When the pandemic hit, Silveri, a single mother of two, considered herself a social drinker. But lockdown layered extra home duties on top of heightened anxieties about health, and before long she found herself a little too focused on the first sip of the evening.
“In the beginning of COVID, I definitely was one of those mothers who was like, ‘I can’t wait for a glass of wine,’ after the kids were in bed, because it was so stressful,” she said. “My kids were in virtual school. I was doing a full-time job.”
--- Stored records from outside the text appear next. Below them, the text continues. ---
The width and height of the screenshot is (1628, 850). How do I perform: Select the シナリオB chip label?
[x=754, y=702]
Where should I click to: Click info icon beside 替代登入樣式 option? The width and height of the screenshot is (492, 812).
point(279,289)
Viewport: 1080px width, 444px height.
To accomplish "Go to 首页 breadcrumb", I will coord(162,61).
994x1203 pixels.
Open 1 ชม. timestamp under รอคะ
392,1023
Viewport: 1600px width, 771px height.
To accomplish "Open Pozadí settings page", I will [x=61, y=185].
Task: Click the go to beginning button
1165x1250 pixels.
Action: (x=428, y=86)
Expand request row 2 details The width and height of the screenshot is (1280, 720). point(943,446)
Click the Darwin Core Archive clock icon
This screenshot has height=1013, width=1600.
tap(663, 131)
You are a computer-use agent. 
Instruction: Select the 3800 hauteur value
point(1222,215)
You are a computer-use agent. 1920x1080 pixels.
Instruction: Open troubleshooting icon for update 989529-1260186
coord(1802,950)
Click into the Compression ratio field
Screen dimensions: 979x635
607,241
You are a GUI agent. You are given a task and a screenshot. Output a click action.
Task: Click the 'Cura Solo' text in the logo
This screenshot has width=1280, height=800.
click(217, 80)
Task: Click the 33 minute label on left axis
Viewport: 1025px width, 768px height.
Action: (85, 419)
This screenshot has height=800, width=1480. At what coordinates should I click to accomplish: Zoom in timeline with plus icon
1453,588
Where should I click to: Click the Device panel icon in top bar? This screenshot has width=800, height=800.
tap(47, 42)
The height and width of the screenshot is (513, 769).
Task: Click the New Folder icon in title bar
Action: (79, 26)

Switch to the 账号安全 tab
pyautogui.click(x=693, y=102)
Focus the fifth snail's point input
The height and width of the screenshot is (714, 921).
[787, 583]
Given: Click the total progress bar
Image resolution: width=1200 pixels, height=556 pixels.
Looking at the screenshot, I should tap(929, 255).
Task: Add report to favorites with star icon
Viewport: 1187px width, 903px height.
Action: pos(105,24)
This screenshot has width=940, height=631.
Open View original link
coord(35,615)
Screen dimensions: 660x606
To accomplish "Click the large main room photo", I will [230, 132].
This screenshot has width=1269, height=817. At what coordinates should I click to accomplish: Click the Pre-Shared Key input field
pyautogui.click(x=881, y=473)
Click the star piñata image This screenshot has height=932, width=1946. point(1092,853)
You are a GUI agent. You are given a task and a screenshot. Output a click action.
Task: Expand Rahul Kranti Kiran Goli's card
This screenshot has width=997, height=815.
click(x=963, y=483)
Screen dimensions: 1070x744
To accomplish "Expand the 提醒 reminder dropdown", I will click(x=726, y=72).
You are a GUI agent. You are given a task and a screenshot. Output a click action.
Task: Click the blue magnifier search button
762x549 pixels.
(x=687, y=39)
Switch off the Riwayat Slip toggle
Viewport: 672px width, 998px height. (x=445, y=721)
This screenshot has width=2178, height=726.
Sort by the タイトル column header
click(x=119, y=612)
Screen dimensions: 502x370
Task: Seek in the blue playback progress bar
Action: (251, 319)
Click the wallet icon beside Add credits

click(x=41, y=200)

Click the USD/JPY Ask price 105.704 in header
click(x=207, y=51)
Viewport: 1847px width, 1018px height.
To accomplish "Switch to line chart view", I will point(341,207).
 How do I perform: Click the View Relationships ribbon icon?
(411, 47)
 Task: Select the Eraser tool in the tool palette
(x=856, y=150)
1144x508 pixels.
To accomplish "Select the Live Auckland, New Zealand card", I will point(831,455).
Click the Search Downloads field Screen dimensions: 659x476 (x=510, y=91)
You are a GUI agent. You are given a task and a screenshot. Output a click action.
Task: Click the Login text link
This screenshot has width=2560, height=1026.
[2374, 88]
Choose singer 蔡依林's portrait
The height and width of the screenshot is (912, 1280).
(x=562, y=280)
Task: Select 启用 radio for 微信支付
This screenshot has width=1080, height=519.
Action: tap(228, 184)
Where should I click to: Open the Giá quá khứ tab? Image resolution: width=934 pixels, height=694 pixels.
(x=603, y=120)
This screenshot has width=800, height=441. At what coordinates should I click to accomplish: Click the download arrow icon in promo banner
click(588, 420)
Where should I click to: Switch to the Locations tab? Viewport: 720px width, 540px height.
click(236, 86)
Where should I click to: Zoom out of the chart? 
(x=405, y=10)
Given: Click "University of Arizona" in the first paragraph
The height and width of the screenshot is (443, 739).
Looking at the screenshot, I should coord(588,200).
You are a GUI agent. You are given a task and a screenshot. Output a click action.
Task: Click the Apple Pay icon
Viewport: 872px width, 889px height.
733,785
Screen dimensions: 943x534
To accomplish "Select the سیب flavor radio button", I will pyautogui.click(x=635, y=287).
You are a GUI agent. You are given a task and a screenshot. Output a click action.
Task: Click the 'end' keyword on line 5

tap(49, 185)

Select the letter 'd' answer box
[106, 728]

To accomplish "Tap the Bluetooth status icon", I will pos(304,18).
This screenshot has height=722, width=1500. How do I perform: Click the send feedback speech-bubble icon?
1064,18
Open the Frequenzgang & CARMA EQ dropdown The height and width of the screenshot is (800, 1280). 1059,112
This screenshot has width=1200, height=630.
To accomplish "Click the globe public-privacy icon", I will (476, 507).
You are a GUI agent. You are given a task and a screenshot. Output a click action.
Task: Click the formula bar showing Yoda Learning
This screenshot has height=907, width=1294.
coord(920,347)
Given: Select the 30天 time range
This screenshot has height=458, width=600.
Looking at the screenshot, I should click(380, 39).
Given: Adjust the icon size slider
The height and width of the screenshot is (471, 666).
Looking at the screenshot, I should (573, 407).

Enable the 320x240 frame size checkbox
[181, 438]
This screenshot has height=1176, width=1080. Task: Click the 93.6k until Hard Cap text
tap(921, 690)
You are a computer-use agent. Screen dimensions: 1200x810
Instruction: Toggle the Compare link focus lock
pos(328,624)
Silveri, an associate professor of psychiatry at Harvard Medical School and director of the Neurodevelopmental Laboratory on Addictions and Mental Health at McLean Hospital, wasn’t alone. A study by the National Institute on Alcohol Abuse and Alcoholism showed that alcohol consumption in November 2020 was 39 percent higher than in February 2020, with a 30 percent rise in binge drinking. The institute has also published reports showing that per capita consumption increased 2.9 percent in 2020, the fastest rate since 1968, and that alcohol-related deaths increased 25 percent between 2019 and 2020. In January, researchers at Massachusetts General Hospital and Harvard Medical School estimated that increases in drinking during the COVID crisis will result in 8,000 additional deaths from alcohol-related liver disease, 18,700 cases of liver failure, and 1,000 cases of liver cancer by 2040.
Silveri and other Harvard experts said that though the pandemic appears to be slowly releasing its grip on our daily activities, there’s little sign that its effects on our mental health — and related alcohol consumption — are receding.
“We are scrambling to try to keep the wait times to where they had been prior to COVID,” said Kevin Hill, an associate professor of psychiatry at the Medical School and director of the Division of Addiction Psychiatry at Beth Israel Deaconess Medical Center. “And we’re having a lot of trouble doing that.”